Given the lack of other material useful for interpretation, the relative importance of these supplementary means of interpretation is greater for the right to science than for other human rights. This article focuses on one such supplementary means of interpretation: the drafting history, as reflected in the travaux préparatoires (‘travaux’) of the UDHR and the ICESCR. While scholars have analysed the debates on moral and material rights in Articles 27(2) UDHR and 15(1)(c) ICESCR, few have delved into the drafting history of the science-related provisions in the remaining sections of Articles 27 and 15.

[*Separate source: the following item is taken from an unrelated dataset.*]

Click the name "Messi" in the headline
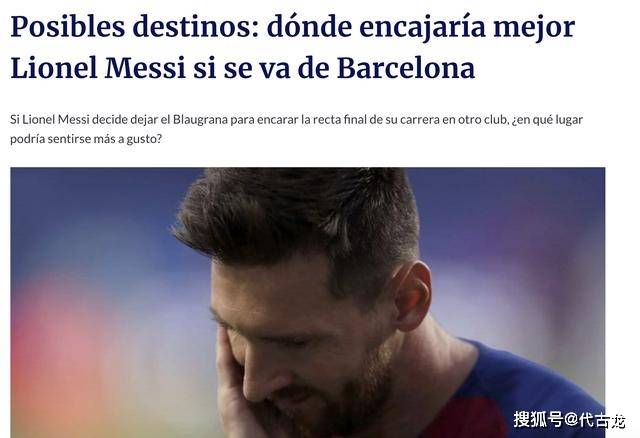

Those that have examined the drafting history tend to be doubtful of their value for elucidating the normative content of the right. In a 2007 contribution, 18 Schabas surveys the origins of the right and focuses on the discussions concerning the inclusion of the word ‘benefits’ in Article 27(1) UDHR and the moral and material rights provision in Article 15(1)(c) ICESCR. In a later 2015 piece, 19 Schabas extends this analysis by looking in detail at debates surrounding amendments, which were ultimately unsuccessful, proposed by the USSR aimed at including language to the effect that science should serve the interests of peace and democracy. For Schabas, the travaux are ‘relevant perhaps not so much for any contribution they may make to legal interpretation […] as for their intrinsic historical interest’. 20 The best that may be said of them ‘is that they are inconclusive’. 21
In a recent paper, Smith, like Schabas, focuses on the relatively extensive debates concerning scientific purpose. 22 Taking her departure from the appearance of language in the recently issued General Comment No. 25 on Science and Economic, Social and Cultural Rights which appears to reopen the issue, she concludes that ‘the concerns raised by the drafters of the UDHR and the ICESCR regarding the subjective interpretation of terms such as peace remain valid in the context of following the guidance in General Comment No 25’. 23 In a companion piece, Smith argues more broadly that the drafters’ decision to categorize the right to science as a cultural right may have been a mistake. 24 She also touches on debates concerning the inclusion of the word ‘indispensable’ in the provision on scientific freedom in Article 15(3) ICESCR and on other key terms used in Article 15. 25 Though acknowledging that ‘some interpretive guidance may be derived from the drafting history of the UDHR and ICESCR,’ Smith writes that ‘the right is far from being perfectly drafted’ and that ‘[n]o real interpretive guidance is to be found in the drafting history of the right for key terms such as scientific progress, or for what it means to conserve, develop, and diffuse science’. 26
Yet this author argues that a close reading of the travaux préparatoires reveals that the drafters engaged thoughtfully with many of the same questions now being debated in the scholarly literature. As Mancisidor has written, ‘[a]bsorbing the lessons of those debates and reflecting on their ideas is not only to pay due homage, but also to undertake an exercise of extraordinary relevance and practicality’. 27 In what follows, the author presents five lessons of contemporary relevance from the drafting histories of the right to science provision in the UDHR and ICESCR. While the first two relate to details on the origins of the right and the relations of the various paragraphs of Article 15 ICESCR to each other, the latter three pick up on important areas of substantive interpretation that have either been mentioned only in passing (Section 3.5) or not at all (Sections 3.3 and 3.4). Section 2 provides more detailed reasoning on the choice and significance of a historical approach to interpreting the right to science using the travaux as supplementary means of interpretation under the VCLT. It also describes the methods used to identify material relevant to the right to science, as well as the reasons for choosing the five lessons for contemporary scholarship derived from these materials.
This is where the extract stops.